If you, like me, were growing up in a rural area in the late forties, early fifties, you might remember having, in your home, a party line.  It meant that a group of homes shared a telephone line, and if you picked up your phone to make a call, you might hear a conversation taking place.  If you did, you hung up and waited a while for their call to be over—or you didn’t.  Sometimes…I listened in.  You had to be quiet, hardly breathing, stealthy, and the reward for this was a kind of  invisibility.  It felt as if I disappeared, and, being unseen, I could walk into the middle of two other lives and be…a spy, a secret listener.

Even if the call wasn’t interesting, it was still somebody else’s life, something not meant for me to hear, a time of privacy.  They might hear the click of another user, but it was a soft sound.  “Did someone pick up?”  “I didn’t hear it.”  “Hello?”  “There’s nobody there.” 

And, they were right.  I became nobody, unseen or heard, and all the accounting of incidents and giving of advice and the anger or pity or laughter or tears were secrets that no one else was supposed to hear.  If felt powerful and daring and even dangerous as I stood there, taking quiet breaths and overhearing a conversation about linoleum.

If I got tired of listening, I would slowly and silently hang up.  It’s usually summer in my memory when I think about those daring moments.  It’s daytime, and I’m not at school, and my mother is walking through the kitchen dropping words behind her like bread crumbs.  “Jerry, you were listening.”  “No, I…”

“You’re not supposed to listen.  How would you like it if….” “No, I just…tried to call Buddy, but he wasn’t home.”  “Sure, oh sure.”

She knew I wasn’t trying to call Buddy Bendull on the next block or Bill Waldren across the street, because we never called each other.  We sought each other out by a more ancient system that avoided any contact with adults.  I would walk or bike to Buddy’s home and stand there, outside, in his yard, and I would call out to the house.  It was always the same four notes: “Oh-oh Buddeeee.”  For my other friend I needed only three: “Oh-oh Billlll.”

I don’t remember learning that.  I just knew it, and it’s still very clear to me, that feeling of being at home, making a model plane (just the easy plastic kind - my brother made the intricate balsa wood airplanes), or lining up my lead soldiers on the blue rubber-tile floor upstairs, or reading, or….  And I’d hear the voice, and the three notes meant for me: “Oh-oh Jerrrr.”

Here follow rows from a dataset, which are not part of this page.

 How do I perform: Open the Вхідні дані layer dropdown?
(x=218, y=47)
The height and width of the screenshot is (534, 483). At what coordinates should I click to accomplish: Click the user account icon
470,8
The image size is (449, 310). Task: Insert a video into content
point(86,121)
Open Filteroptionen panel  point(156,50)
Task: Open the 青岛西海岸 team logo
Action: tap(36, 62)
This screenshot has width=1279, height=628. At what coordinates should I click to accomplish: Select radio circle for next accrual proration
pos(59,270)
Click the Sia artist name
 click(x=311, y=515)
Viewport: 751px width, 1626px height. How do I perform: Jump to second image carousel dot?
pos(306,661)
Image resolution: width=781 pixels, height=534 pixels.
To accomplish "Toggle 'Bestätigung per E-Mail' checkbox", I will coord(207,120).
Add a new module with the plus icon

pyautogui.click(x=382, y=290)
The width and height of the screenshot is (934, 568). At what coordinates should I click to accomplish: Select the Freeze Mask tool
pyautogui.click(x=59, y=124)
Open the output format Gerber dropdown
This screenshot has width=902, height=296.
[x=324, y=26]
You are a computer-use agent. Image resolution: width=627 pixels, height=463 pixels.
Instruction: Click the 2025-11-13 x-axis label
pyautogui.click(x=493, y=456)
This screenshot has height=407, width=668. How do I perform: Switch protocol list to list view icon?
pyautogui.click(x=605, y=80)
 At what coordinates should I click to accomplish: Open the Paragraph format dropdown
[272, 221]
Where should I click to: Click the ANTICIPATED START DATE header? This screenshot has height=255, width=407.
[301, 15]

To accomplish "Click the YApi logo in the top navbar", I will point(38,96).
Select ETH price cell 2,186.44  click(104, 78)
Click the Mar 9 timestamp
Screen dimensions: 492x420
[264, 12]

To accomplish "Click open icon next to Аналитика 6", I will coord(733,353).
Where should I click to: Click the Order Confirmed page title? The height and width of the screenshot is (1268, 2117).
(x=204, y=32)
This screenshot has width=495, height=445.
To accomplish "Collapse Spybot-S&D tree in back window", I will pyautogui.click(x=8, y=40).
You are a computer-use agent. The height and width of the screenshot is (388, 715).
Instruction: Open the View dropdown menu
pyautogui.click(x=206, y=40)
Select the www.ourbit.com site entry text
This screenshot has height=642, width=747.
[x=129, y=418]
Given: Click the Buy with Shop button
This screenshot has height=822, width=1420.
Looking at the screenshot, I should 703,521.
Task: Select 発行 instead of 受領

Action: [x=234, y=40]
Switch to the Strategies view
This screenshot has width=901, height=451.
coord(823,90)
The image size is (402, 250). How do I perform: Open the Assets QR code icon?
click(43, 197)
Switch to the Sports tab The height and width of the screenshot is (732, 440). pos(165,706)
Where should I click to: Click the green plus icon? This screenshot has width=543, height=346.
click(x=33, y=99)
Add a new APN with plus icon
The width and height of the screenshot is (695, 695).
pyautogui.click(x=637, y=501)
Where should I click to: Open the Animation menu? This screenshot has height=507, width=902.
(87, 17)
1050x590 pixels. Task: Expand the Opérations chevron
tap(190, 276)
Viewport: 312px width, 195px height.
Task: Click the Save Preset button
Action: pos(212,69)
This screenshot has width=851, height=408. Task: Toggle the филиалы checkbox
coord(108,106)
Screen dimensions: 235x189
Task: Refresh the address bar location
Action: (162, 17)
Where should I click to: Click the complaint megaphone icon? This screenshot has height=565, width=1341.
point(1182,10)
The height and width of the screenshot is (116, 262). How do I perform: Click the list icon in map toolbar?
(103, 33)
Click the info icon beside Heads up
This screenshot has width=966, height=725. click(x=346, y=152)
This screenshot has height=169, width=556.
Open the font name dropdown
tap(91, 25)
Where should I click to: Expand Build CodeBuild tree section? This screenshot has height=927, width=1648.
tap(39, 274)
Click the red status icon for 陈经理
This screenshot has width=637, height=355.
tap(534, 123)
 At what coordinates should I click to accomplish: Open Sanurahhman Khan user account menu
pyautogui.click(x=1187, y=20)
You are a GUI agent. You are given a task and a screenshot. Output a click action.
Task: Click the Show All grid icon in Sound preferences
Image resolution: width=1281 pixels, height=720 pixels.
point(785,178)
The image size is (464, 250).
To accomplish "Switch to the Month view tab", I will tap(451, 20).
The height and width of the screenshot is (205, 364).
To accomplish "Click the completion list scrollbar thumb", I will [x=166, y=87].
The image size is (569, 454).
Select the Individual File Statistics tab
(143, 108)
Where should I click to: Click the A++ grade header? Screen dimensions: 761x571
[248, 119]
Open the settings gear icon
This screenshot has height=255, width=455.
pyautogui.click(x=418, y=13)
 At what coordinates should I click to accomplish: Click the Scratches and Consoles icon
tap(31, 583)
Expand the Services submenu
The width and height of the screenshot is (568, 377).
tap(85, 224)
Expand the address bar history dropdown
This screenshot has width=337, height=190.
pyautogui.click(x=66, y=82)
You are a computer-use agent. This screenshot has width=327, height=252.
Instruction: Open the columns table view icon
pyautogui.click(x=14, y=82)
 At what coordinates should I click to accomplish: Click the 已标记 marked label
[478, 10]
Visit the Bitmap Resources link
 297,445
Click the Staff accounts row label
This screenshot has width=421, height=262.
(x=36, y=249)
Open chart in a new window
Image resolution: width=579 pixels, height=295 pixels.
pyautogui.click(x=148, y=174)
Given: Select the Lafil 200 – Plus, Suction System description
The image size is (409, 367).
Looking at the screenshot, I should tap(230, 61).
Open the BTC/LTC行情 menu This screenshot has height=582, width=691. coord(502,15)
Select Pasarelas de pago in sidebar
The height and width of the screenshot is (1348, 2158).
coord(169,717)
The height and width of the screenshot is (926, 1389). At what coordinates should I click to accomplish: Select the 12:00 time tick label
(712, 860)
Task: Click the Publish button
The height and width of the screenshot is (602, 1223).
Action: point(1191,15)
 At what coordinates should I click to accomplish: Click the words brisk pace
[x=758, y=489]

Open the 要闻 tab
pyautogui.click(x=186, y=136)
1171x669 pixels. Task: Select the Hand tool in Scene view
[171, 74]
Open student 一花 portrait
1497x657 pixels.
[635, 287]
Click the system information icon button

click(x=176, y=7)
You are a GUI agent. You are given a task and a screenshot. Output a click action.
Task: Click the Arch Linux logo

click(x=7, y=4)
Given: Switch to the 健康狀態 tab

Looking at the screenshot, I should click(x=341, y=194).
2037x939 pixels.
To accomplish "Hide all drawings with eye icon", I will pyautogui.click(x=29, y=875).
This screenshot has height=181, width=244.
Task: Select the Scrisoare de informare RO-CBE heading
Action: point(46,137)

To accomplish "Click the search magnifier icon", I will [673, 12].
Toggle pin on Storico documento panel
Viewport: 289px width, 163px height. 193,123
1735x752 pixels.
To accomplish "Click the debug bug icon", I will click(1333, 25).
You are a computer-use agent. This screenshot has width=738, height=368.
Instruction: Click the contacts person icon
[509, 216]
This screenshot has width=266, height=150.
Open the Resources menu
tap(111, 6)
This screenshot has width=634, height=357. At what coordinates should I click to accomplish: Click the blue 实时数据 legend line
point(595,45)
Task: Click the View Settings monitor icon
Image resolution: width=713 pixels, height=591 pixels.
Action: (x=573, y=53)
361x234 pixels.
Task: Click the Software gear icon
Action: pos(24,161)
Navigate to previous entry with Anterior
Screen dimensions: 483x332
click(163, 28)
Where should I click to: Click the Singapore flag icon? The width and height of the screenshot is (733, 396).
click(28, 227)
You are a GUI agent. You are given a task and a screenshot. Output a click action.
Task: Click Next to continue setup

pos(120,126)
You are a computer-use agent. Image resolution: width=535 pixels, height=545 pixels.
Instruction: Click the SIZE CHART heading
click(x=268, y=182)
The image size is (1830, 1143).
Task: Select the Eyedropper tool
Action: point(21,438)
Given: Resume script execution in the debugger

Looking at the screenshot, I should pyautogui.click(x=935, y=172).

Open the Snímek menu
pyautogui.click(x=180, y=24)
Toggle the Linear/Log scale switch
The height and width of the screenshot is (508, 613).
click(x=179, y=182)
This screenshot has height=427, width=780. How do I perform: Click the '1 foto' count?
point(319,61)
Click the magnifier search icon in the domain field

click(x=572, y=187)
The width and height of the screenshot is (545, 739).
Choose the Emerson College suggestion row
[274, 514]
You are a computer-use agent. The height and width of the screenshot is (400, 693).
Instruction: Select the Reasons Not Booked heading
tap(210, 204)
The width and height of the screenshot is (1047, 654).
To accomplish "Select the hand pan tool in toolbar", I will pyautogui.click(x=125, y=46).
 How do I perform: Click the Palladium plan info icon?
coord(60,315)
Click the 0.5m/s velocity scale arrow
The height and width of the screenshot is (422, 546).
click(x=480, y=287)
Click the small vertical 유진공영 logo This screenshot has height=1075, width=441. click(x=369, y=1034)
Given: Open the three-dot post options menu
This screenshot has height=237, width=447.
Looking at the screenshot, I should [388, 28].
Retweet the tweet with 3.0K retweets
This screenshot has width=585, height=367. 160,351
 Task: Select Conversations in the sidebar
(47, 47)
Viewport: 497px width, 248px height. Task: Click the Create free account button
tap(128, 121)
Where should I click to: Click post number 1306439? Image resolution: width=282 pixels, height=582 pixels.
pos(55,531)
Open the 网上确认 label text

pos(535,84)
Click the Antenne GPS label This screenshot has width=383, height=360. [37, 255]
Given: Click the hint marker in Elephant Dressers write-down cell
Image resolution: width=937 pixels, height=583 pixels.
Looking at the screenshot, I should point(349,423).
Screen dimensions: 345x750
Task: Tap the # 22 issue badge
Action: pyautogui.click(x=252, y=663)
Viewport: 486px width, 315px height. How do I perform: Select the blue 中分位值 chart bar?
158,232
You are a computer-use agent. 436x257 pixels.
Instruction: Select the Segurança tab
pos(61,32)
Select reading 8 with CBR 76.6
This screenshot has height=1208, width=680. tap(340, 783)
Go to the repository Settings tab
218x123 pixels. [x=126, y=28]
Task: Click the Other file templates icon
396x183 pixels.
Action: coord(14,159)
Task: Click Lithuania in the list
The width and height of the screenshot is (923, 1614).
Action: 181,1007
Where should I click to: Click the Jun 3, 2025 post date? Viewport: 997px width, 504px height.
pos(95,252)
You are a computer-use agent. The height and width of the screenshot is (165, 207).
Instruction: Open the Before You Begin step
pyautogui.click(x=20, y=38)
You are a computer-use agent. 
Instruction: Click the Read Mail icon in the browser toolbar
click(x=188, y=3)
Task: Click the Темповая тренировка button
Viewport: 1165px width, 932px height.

It was a good sound, a little song pulling me away from what I was doing and promising a bike ride (speeding dangerously on the gravel roads) or a walk to the lake if it was warm, or the channel across the street fishing for carp with worms or small balls of Wonder Bread, or best of all a softball game, if we could gather enough kids, girls too sometimes, and we would walk down the road to where the farmer’s field began.

Mr. Hart grew corn, but usually left one of his fields fallow each year, and this became our rough diamond with pieces of wood for the bases or somebody’s hat.  If there weren’t enough of us we’d play bounce or fly: just one batter, all the rest of us fielders.  The batter would toss the ball upward and swing, and if one of us caught it on a fly or on one bounce, then we became the batter.

I remember one summer when I lost my timing.  I couldn’t toss up that ball and swing and hit it.  I missed every time.  This embarrassed me and made me mad – and finally, frightened that I had lost this skill forever.  I think the fear invaded me so that I was trying too hard.  The next summer I was afraid it would happen again, but it didn’t.  I wonder if I could hit it now.  I’m going to dig around in the garage.  I know there’s a plastic bat somewhere and a Wiffle ball.  I hope this doesn’t hurt my shoulder.  “Oh-oh Jerrrr.”  Come on out and play.